Telefónica, multada con 450 millones por dificultar el cambio de operadora

EUROPA PRESS MADRID

ECONOMÍA

Aló y BT denunciaron que la compañía incumplía las peticiones de preselección de sus clientes La preselección de operador le ha salido cara a Telefónica. La Comisión del Mercado de las Telecomunicaciones (CMT) ha multado a la operadora por no facilitar que un usuario pueda llamar con otra compañía sin tener que marcar prefijo.

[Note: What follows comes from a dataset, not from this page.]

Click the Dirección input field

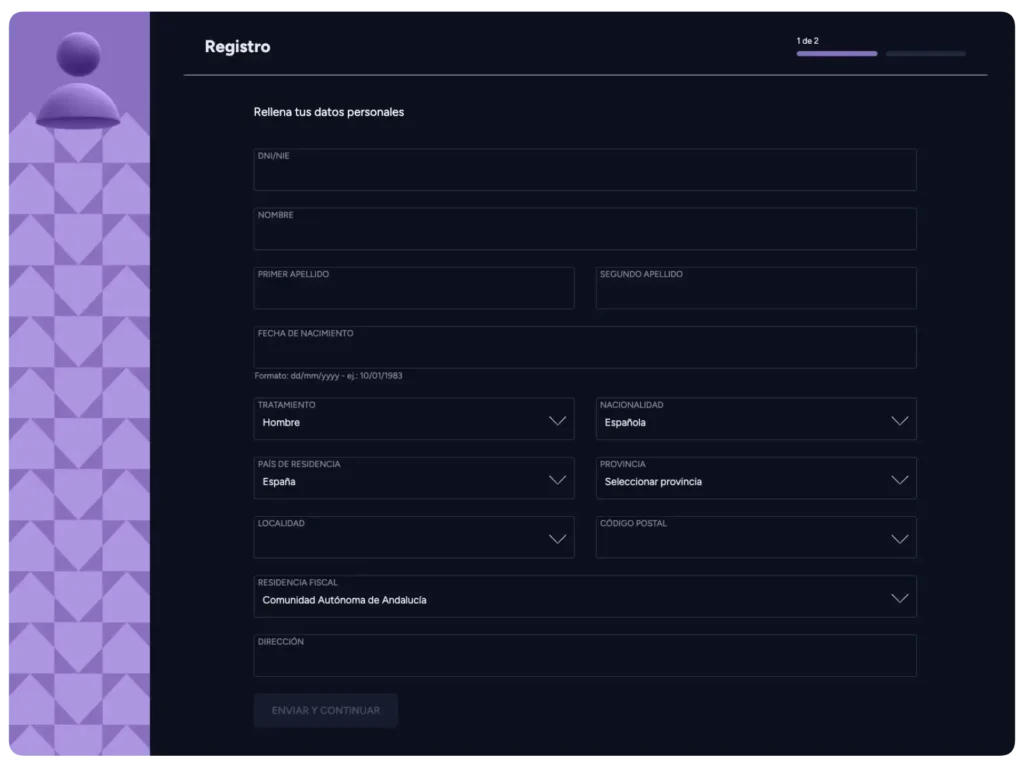point(584,656)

Tanto BT como Aló denunciaron a Telefónica porque ésta no tramitaba adecuadamente las peticiones de preselección que le llegaban. Al final, la CMT ha multado con 450 millones de pesetas a Telefónica por incumplir sus obligaciones.

21 jul 2000 . Actualizado a las 07:00 h.

La Comisión del Mercado de Telecomunicaciones (CMT) ha impuesto una sanción de 450 millones de pesetas por incumplir sus obligaciones para facilitar la preselección de operador, procedimiento que permite a los abonados cursar sus llamadas por la firma que deseen sin tener que marcar prefijo alguno. Esta sanción culmina el expediente sancionador abierto por la CMT contra Telefónica de España el pasado mes de marzo por el incumplimiento de una de sus resoluciones sobre la preselección de operador, denunciado por BT y RSL COM (Aló). El presidente de la CMT, José María Vázquez Quintana dijo que el organismo se ha visto obligado a imponer esta sanción a Telfónica ante el reiterado incumplimiento de las medidas cautelares que se le impusieron «para defender los derechos y los intereses de estas dos operadoras». Las compañías de telecomunicaciones BT y RSL COM Spain (Aló) presentaron ante la CMT sendas quejas ante la imposibilidad de llegar a un acuerdo con Telefónica sobre la preselección de operador, debido a las condiciones que imponía el operador dominante, y solicitaban al órgano regulador unas medidas cautelares que permitieran poner a disposición de sus clientes la preselección con urgencia. La CMT impuso entonces a Telefónica la obligación de tramitar todas las solicitudes de preasignación que le remitieran BT y Aló en un plazo máximo de cinco días. Telefónica recurrió estas medidas por considerar que podían suponerle «importantes perjuicios de difícil reparación». La CMT consideró al final que concurrían las circunstancias suficientes para sancionar a la operadora.